WHAT THE TASK ASKS => Restate all of the data exactly.

Collection entries:
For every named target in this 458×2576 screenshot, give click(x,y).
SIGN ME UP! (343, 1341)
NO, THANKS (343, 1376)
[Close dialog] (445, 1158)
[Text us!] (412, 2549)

RESPONSE TO THE TASK =>
For every named target in this 458×2576 screenshot, give click(x,y).
SIGN ME UP! (343, 1341)
NO, THANKS (343, 1376)
[Close dialog] (445, 1158)
[Text us!] (412, 2549)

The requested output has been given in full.